"The most important finding is that the phenomenon of binge drinking among our youth is extremely brand specific," Dr. Michael Siegel, professor at Boston University School of Public Health and one of the study's authors, said in an interview. "For the first time we've found the brands that are most responsible for binge drinking among our nation's youth."
The study, by researchers at Boston University and the Johns Hopkins Bloomberg School of Public Health, found that binge drinking among young people is highly prevalent, with 67 percent of all drinks consumed by youth aged 13 to 20 done so as part of binge drinking episodes.
And their brand preferences are clear: Leading the charge is Anheuser-Busch's Bud light, which nearly 14 percent of those surveyed reported having drunk in excess at least once, followed by Jack Daniel's bourbons, which some 7 percent reported having drunk, Smirnoff malt beverages, which 6.8 percent reported having drunk, Budweiser, which 6.5 percent reported having drunk, and Coors Light, for which the percentage was 6.1 percent. The 25 most cited brands are an eclectic group of beers, vodkas, whiskeys, rums, malt beverages, and even cognacs.
The list of the most popular alcohol brands among America's heavy-drinking youth might appear somewhat disjointed at first glance. Some of them, after all, are difficult to comprehend—Jack Daniel's bourbons, for one, is significantly more expensive than other lower shelf whiskeys, and yet ranks as the second most popular brand across all spirits and beers. But there's actually a reasonably clear thread that could be tying them all together: millions upon millions of dollars in marketing.
"Why are these brands the most popular? Is there something in their marketing? There could be messages in their marketing efforts that are encouraging the use of these not just by youths but also in excess," Siegel said. "We need to take a closer look at the marketing practices of these larger brands."
The top 25 brands accounted for over 46 percent of all binge episodes across the nearly 900 alcohol brands included in the study.
Alcohol use among middle and high school students has been falling in recent years, according to the National Institutes of Health (NIH), but a large swath of high school students are still illegally finding and downing their fair share of booze, and a surprisingly high percentage of those are doing so excessively—roughly 51%, according to the study. What's more, underage drinking is still tied to hundreds of thousands of hospital visits each year.

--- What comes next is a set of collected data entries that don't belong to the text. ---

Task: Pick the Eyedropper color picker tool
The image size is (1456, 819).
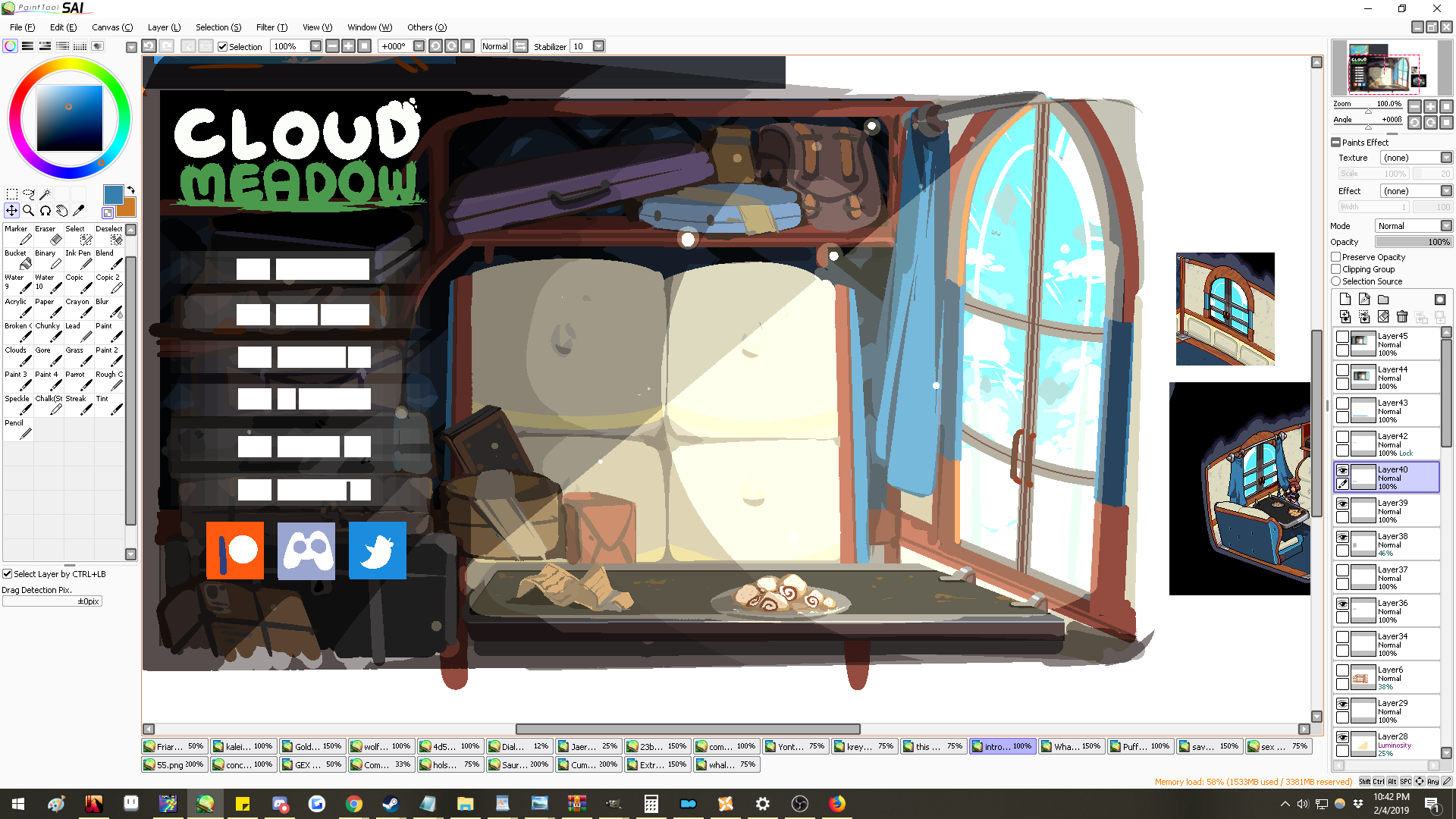Action: pos(78,211)
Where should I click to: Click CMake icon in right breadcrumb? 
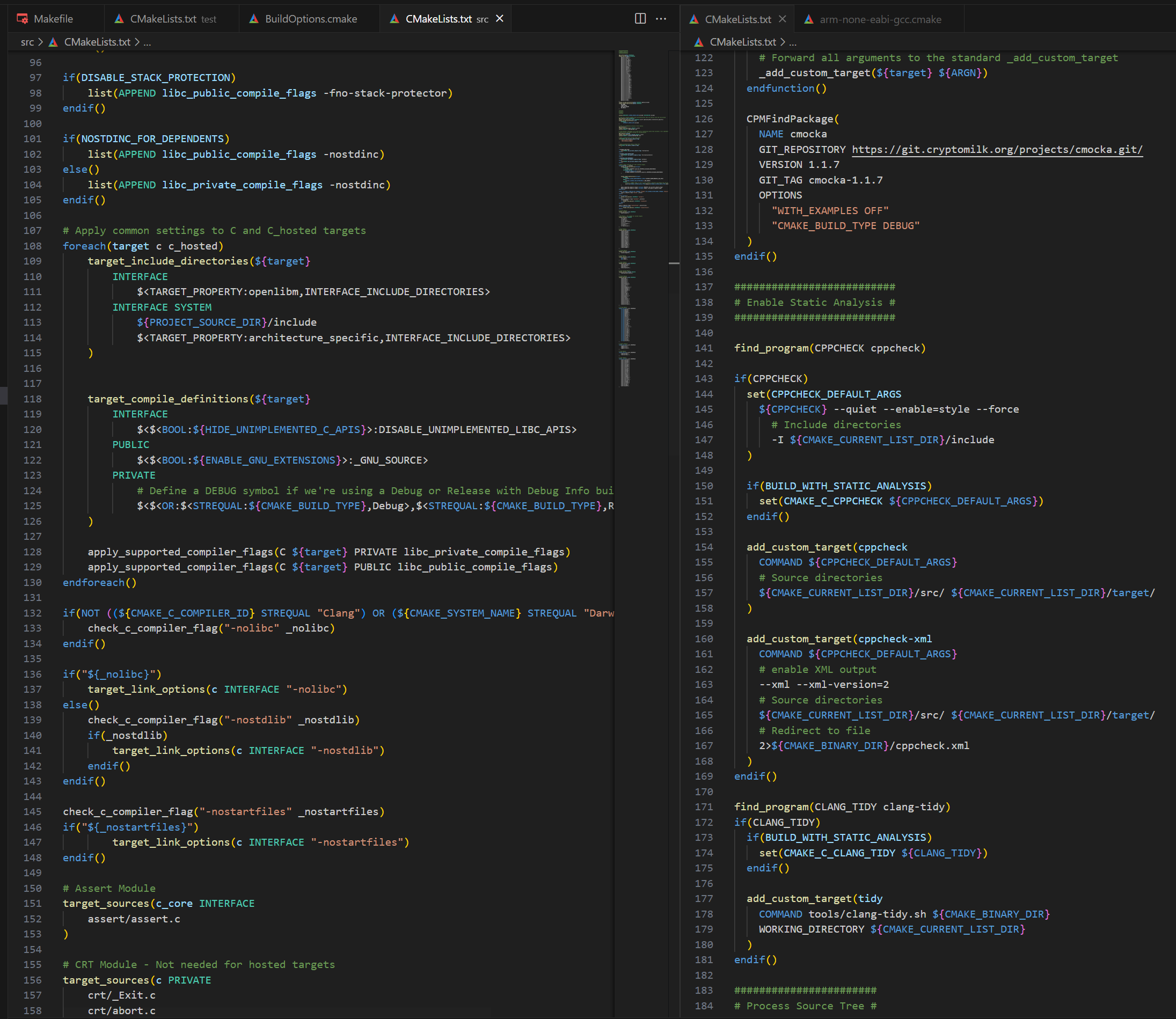[699, 42]
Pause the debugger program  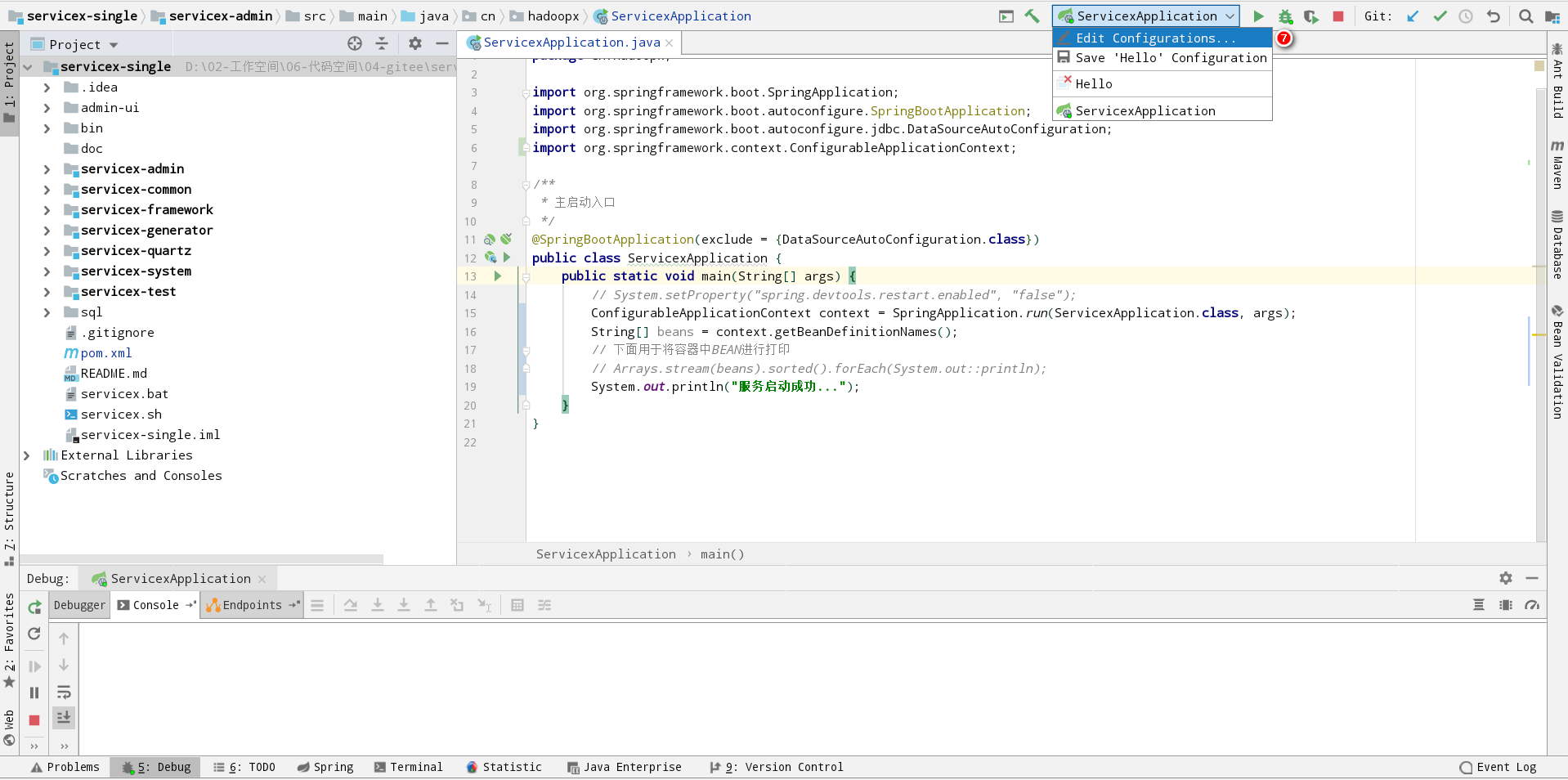[x=34, y=693]
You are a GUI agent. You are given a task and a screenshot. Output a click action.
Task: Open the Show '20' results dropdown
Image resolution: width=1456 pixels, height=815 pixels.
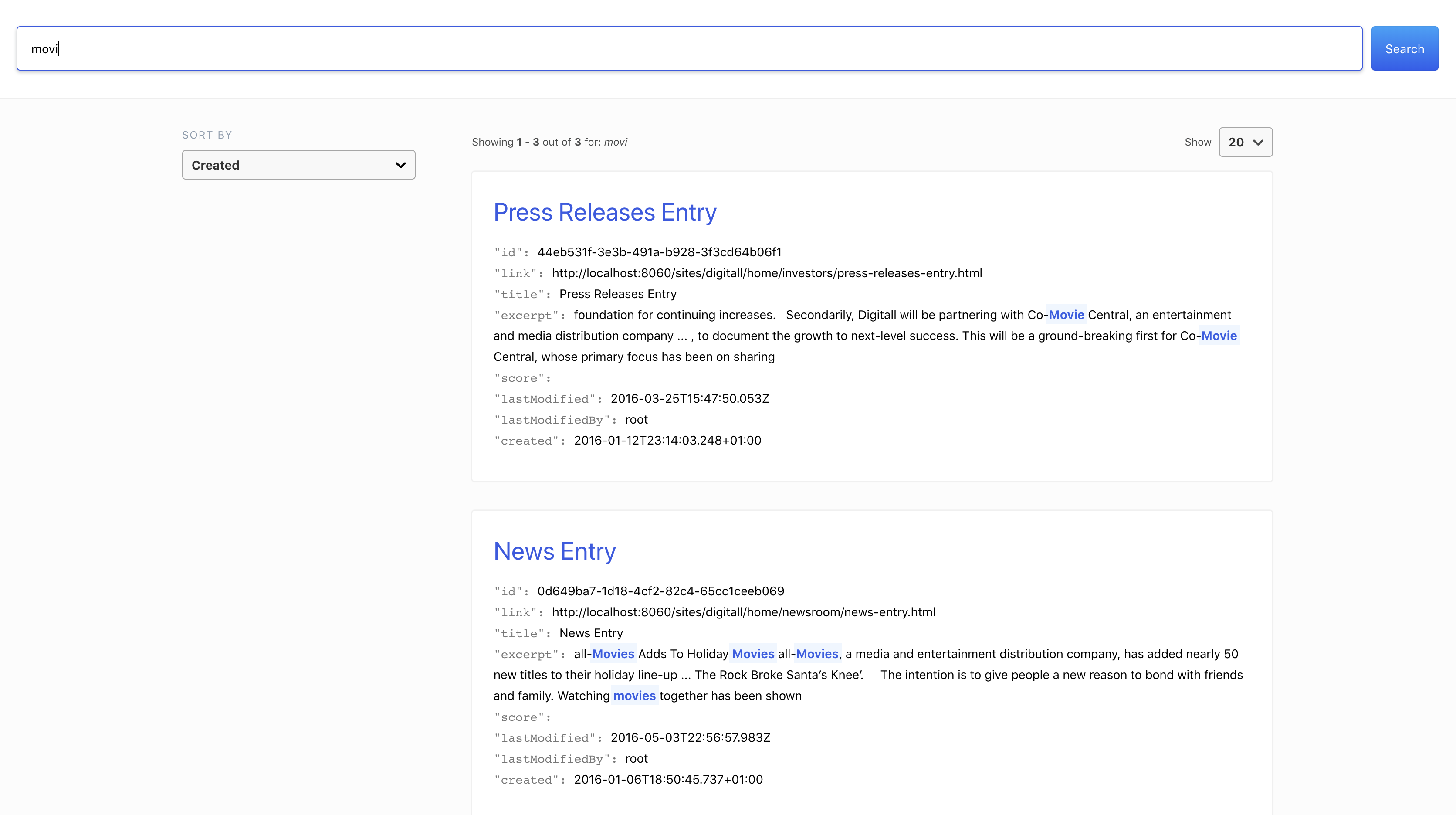pyautogui.click(x=1245, y=142)
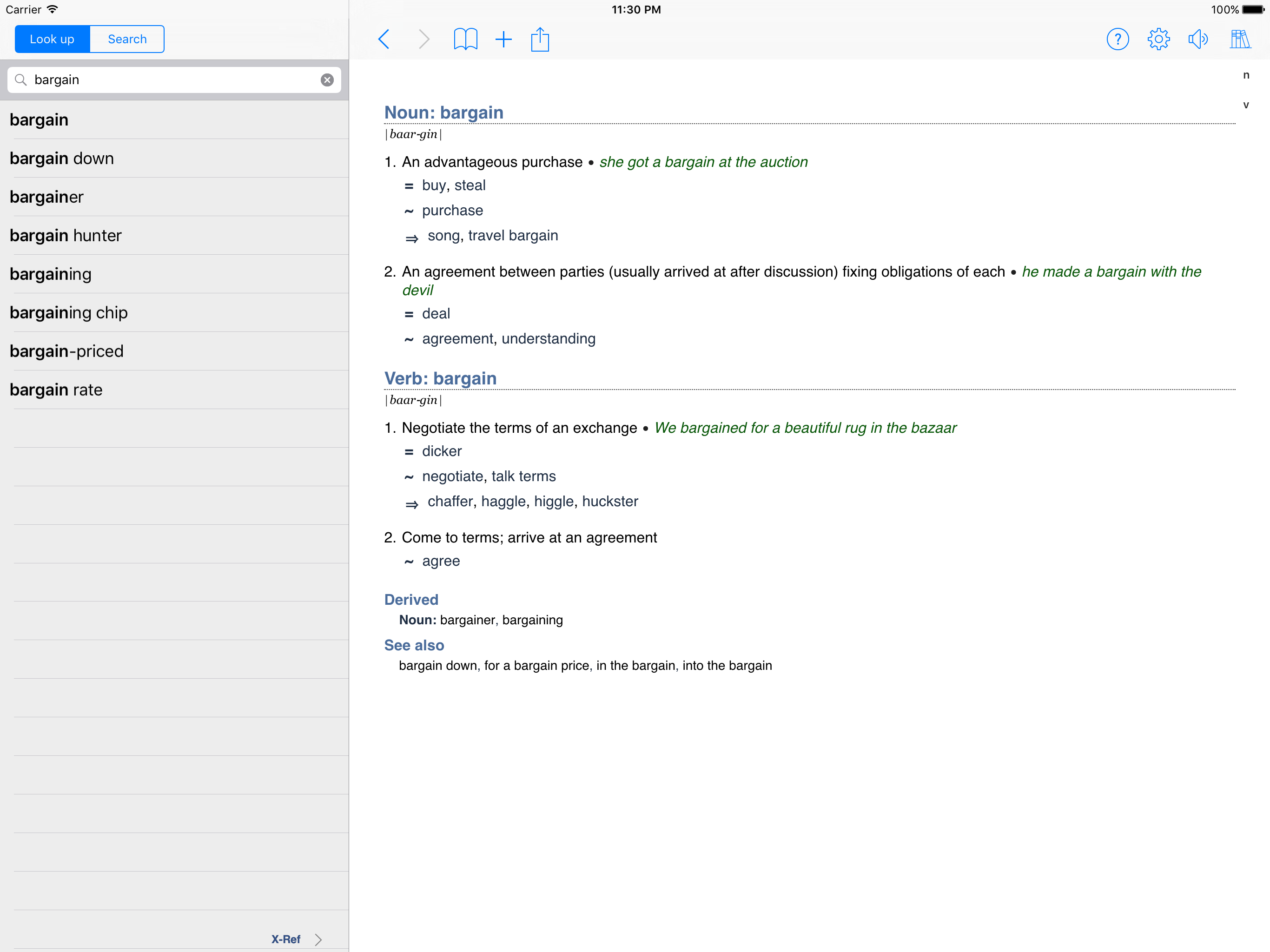Expand the X-Ref chevron
Screen dimensions: 1270x952
[x=318, y=939]
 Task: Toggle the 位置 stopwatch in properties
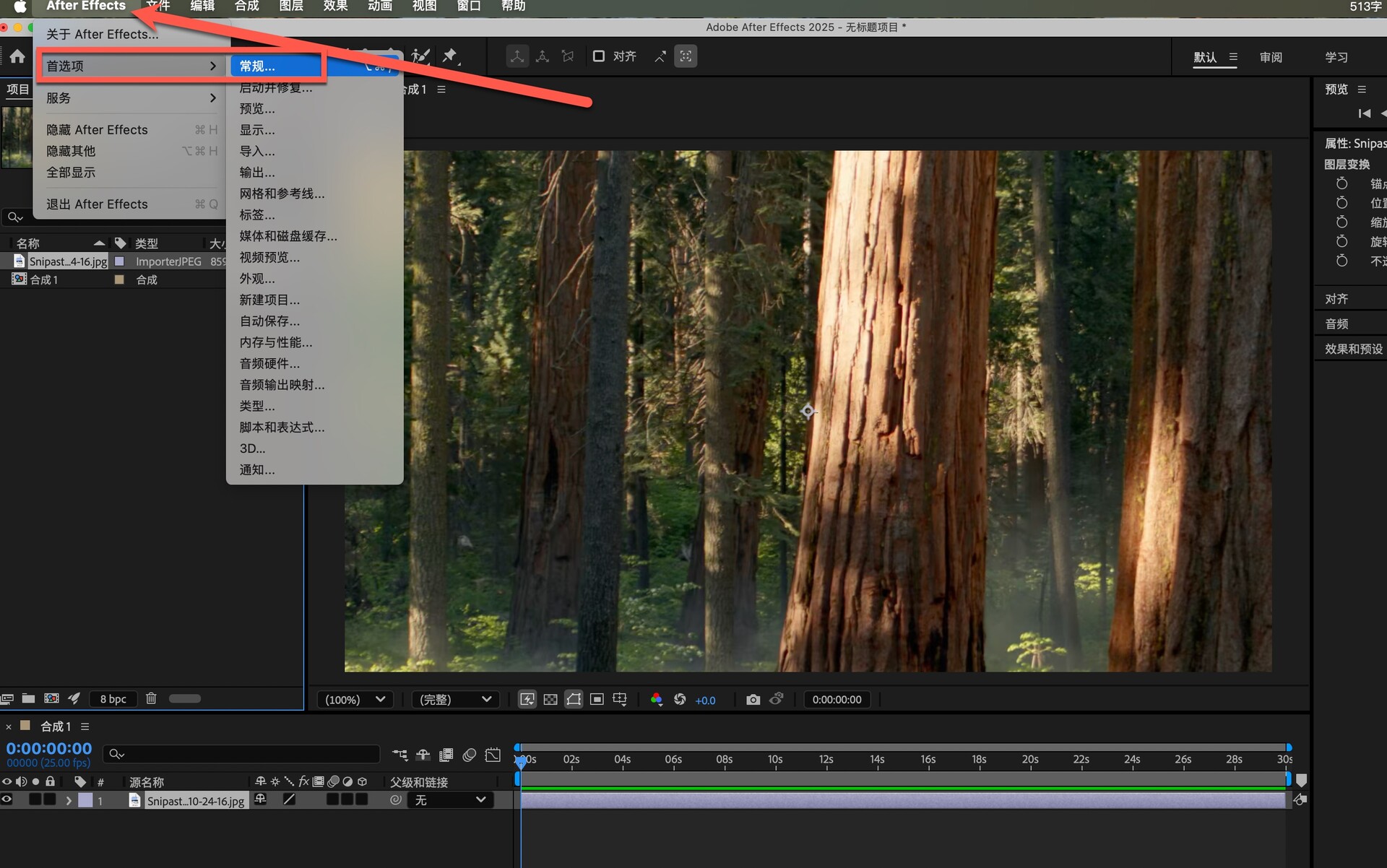pyautogui.click(x=1341, y=203)
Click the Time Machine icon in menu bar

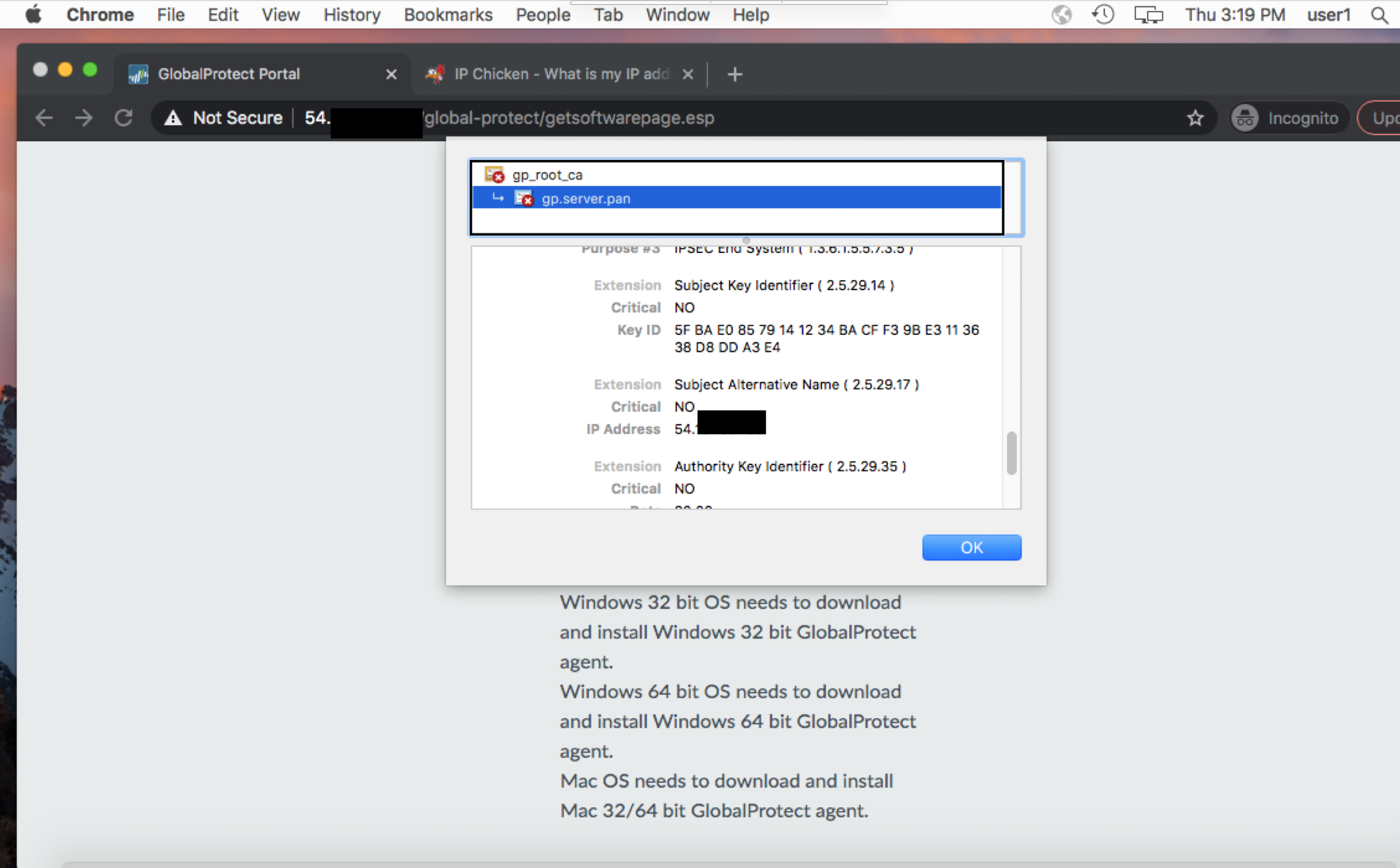(x=1102, y=14)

Currently, national and state-level policies aimed at curbing underage drinking are more focused on the point of purchase and consumption than on the time of potential indoctrination that precedes them. A deeper delve into what drives underage and excessive drinking, as well as the combination of the two, could help inform sounder policies and restrictions on marketing practices that encourage both illegal and irresponsible imbibing.